T2 Biosystems, a company developing innovative diagnostic products to improve patient health, today announced that results from its pivotal trial evaluating its lead products, the T2Candida Panel and the T2Dx Instrument were published online in the journal Clinical Infectious Diseases (CID). The results will also appear in a forthcoming print issue of the journal.

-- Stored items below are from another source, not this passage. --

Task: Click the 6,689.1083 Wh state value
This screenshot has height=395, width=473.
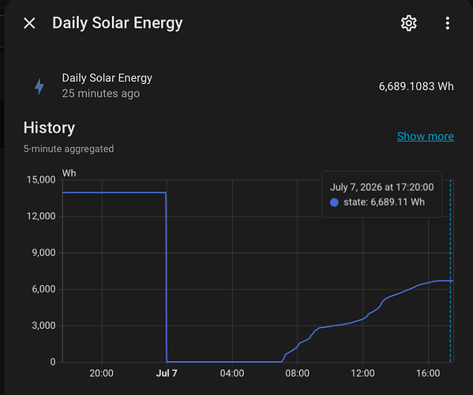Action: click(x=416, y=86)
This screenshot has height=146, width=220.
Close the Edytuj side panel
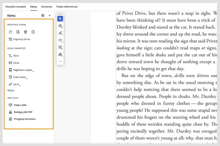point(50,15)
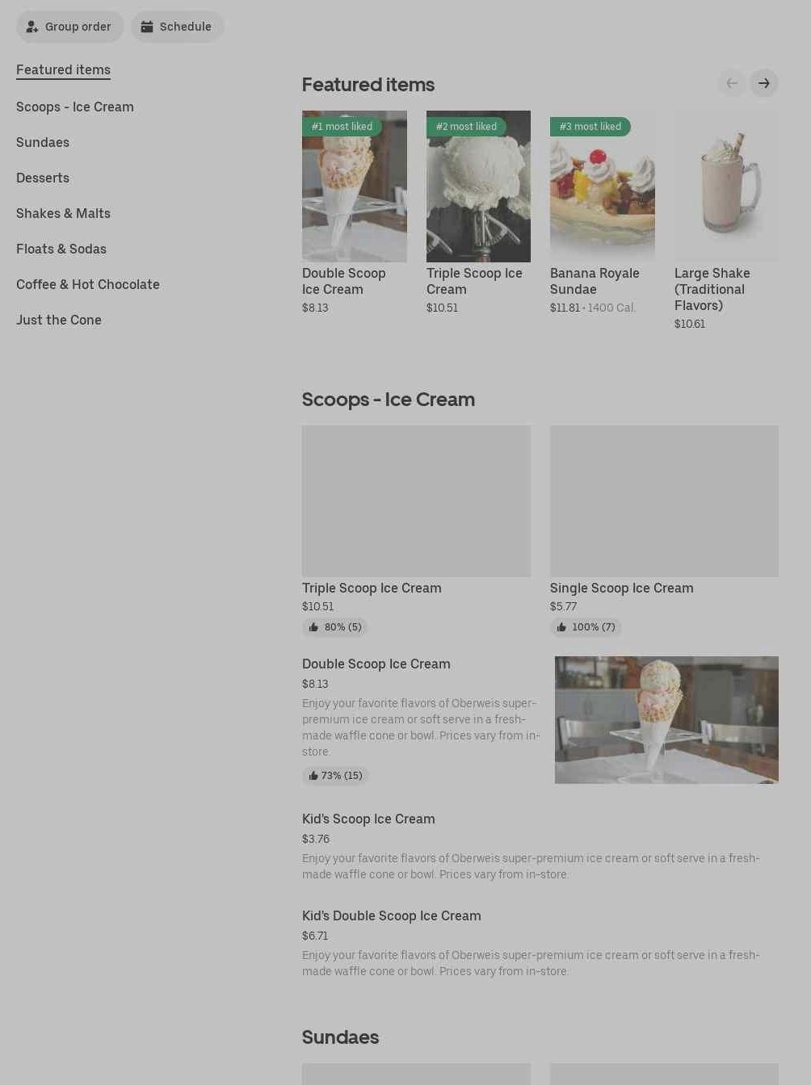This screenshot has width=811, height=1085.
Task: Select Desserts in the sidebar
Action: click(43, 178)
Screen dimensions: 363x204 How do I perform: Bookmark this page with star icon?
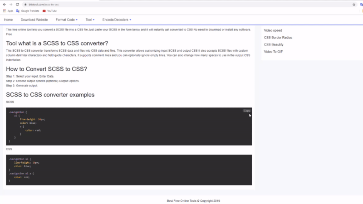point(353,4)
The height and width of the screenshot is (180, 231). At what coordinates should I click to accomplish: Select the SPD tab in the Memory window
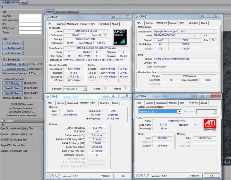point(93,103)
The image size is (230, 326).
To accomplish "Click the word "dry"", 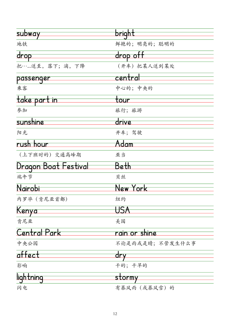I will point(121,256).
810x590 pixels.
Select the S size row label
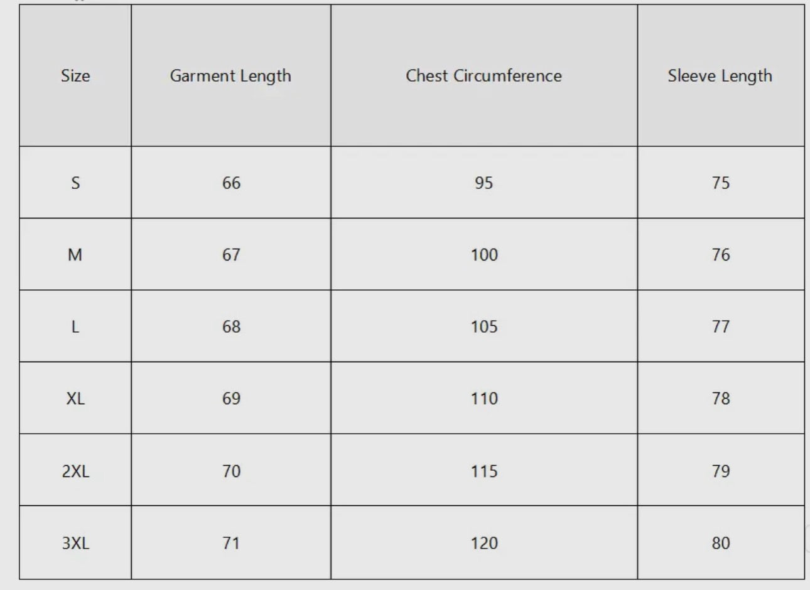(x=75, y=183)
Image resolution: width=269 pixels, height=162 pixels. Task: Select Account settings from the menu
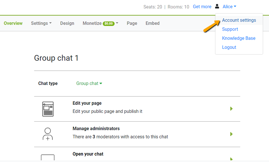coord(239,20)
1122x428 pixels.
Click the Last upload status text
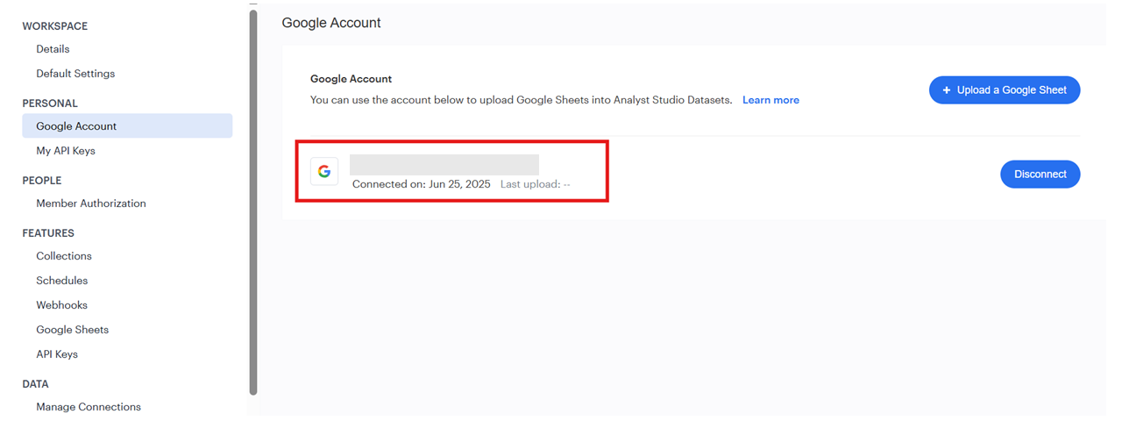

T2Candida and T2Dx were cleared for use by the U.S. Food and Drug Administration (FDA) on September 22, 2014, for the direct detection of Candida species in human whole blood specimens from patients with symptoms of, or medical conditions predisposing the patient to, invasive fungal infections. Candida is the most lethal form of common blood stream infections that cause sepsis, a potentially life-threatening illness in which the body has a severe, inflammatory response to a bacterial or fungal infection. T2Candida and T2Dx are designed to detect Candida species directly from a whole blood specimen in three to five hours, providing a fast, sensitive and simple alternative to existing diagnostic methodologies, including blood culture, which can take up to six days or more to deliver results. T2Candida and T2Dx are the first diagnostic products powered by T2MR®, an innovative and proprietary magnetic resonance-based diagnostic technology platform that does not require blood culture and sample purification or preparation.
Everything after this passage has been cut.